Your output should be the entries below, from the first line up to and including the line with "This screenshot has height=883, width=1410.", reproduced exactly and with no other lines.

Collected data:

BEGIN

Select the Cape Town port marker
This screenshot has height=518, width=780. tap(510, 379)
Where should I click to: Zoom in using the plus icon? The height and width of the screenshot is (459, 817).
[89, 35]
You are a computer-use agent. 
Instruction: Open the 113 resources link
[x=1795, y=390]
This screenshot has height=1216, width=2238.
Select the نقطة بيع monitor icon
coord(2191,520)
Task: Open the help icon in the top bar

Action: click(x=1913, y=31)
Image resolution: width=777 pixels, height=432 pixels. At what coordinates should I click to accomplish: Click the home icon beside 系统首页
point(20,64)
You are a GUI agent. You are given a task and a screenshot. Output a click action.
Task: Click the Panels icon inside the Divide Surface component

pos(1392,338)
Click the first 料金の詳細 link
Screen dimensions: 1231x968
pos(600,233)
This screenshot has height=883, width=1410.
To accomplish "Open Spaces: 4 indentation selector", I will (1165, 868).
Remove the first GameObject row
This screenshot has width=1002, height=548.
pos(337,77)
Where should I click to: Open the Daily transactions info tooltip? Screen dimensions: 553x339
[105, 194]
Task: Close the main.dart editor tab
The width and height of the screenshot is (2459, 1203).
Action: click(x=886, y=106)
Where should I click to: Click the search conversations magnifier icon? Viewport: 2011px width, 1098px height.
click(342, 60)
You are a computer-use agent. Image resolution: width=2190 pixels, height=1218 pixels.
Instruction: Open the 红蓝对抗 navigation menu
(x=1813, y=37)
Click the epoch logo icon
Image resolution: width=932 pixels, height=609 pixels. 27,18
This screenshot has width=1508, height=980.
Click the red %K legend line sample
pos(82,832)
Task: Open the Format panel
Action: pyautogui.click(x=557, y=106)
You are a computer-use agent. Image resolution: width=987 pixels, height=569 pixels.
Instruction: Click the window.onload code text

END

REPLY TO THE TASK:
Select the Cape Town port marker
This screenshot has height=518, width=780. tap(510, 379)
Where should I click to: Zoom in using the plus icon? The height and width of the screenshot is (459, 817).
[89, 35]
You are a computer-use agent. 
Instruction: Open the 113 resources link
[x=1795, y=390]
This screenshot has height=1216, width=2238.
Select the نقطة بيع monitor icon
coord(2191,520)
Task: Open the help icon in the top bar

Action: click(x=1913, y=31)
Image resolution: width=777 pixels, height=432 pixels. At what coordinates should I click to accomplish: Click the home icon beside 系统首页
point(20,64)
You are a GUI agent. You are given a task and a screenshot. Output a click action.
Task: Click the Panels icon inside the Divide Surface component

pos(1392,338)
Click the first 料金の詳細 link
Screen dimensions: 1231x968
pos(600,233)
This screenshot has height=883, width=1410.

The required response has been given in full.